Macro Substitution
Previously, the configurations of plugins in an ETL pipeline could not be changed after the pipeline's deployment. Macro substitution provides pipeline developers and operators the ability to configure plugin settings on a run-to-run basis for settings that may be unknown at the time of configuration.
Specifying Substitutions
Macro substitution provides two types of substitutions through property lookups and macro functions. Property lookups are specified through key-value pairs. There are two ways to specify these key-value pairs.
- Set a key-value pair in the runtime arguments or preferences for the physical pipeline.
- A Custom Action or Hydrator Action can be run in the first stage of a pipeline and set a key-value argument through a workflow token.
In order to enable a plugin property as macro-substitutable, the property must be both annotated as macro-enabled and provided proper macro syntax at configuration time.
Plugin Config Annotation
In order to enable macro substitution for a property, use the @Macro annotation on the property field in a plugin's configuration class. As such, macros are disabled for all fields by default. For example:
public class TableSinkConfig extends PluginConfig { @Name(Properties.Table.NAME) @Description("Name of the table. If the table does not already exist, one will be created.") // The name of the table can be specified by a runtime macro @Macro private String name; @Name(Properties.Table.PROPERTY_SCHEMA) @Description("schema of the table as a JSON Object. If the table does not already exist, one will be " + "created with this schema, which will allow the table to be explored through Hive.

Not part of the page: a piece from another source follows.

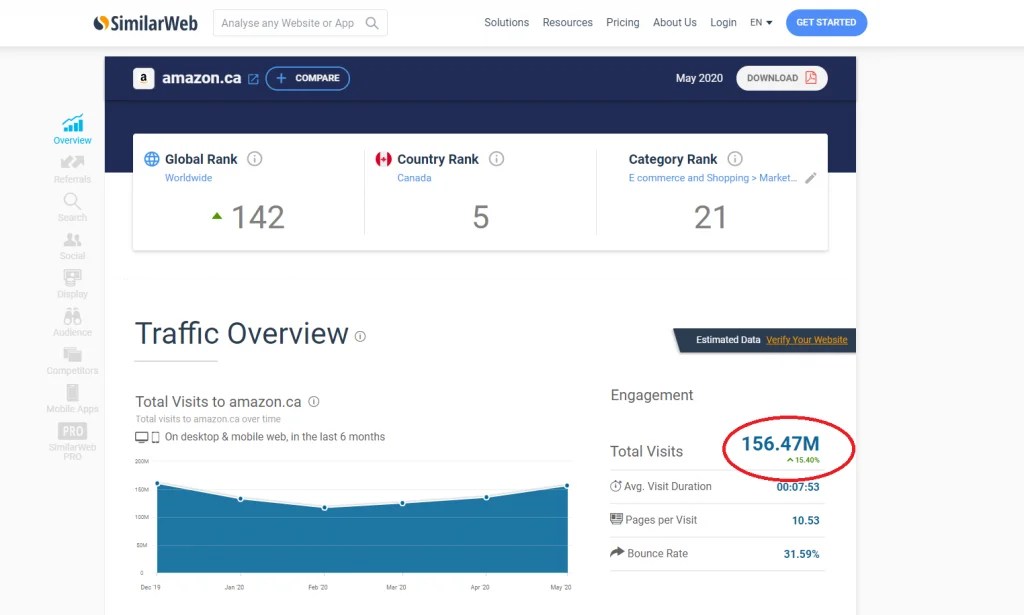Image resolution: width=1024 pixels, height=615 pixels.
Task: Select the Overview icon in the sidebar
Action: click(x=72, y=122)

If no schema is given, the " + "table created will not be explorable.") @Nullable private String schemaStr; @Name(Properties.Table.PROPERTY_SCHEMA_ROW_FIELD) @Description("The name of the record field that should be used as the row key when writing to the table.") private String rowField; }
Syntax
In addition to a plugin property being annotated with @Macro, proper macro syntax must be provided to the property field at configure time. There are two valid macro syntaxes, property lookups and macro functions.
Property Lookup
Macro property lookups are simple key-value substitutions that use the following syntax:
${macro-name}
At runtime, the syntax ${macro-name} will be replaced with whatever value was specified for the key "macro-name." For instance, you might not know the name of a source stream until runtime. You could use, in the source stream's Stream Name configuration:
${source-stream-name}
and in the runtime arguments (or preferences) set a key-value pair such as:
source-stream-name: myDemoStream
Macros can be referential. You might have a server that refers to a hostname and port, and specify this substitution:
server-address: ${hostname}:${port}
and these runtime arguments:
hostname: my-demo-host.example.com port: 9991
In a pipeline configuration, you could configure a property with:
${server-address}
expecting that it would be replaced with:
my-demo-host.example.com:9991
Macro Function
Macro functions allow more complex logic to be run before a substitution occurs and use the following syntax:
${macroFunction(arg1,arg2,arg3)}
At runtime, the "macroFunction" function will perform some computation with the provided arguments: arg1, arg2, and arg3. Note that whitespace is significant between arguments. The syntax will be replaced with whatever macroFunction evaluates to given the provided arguments.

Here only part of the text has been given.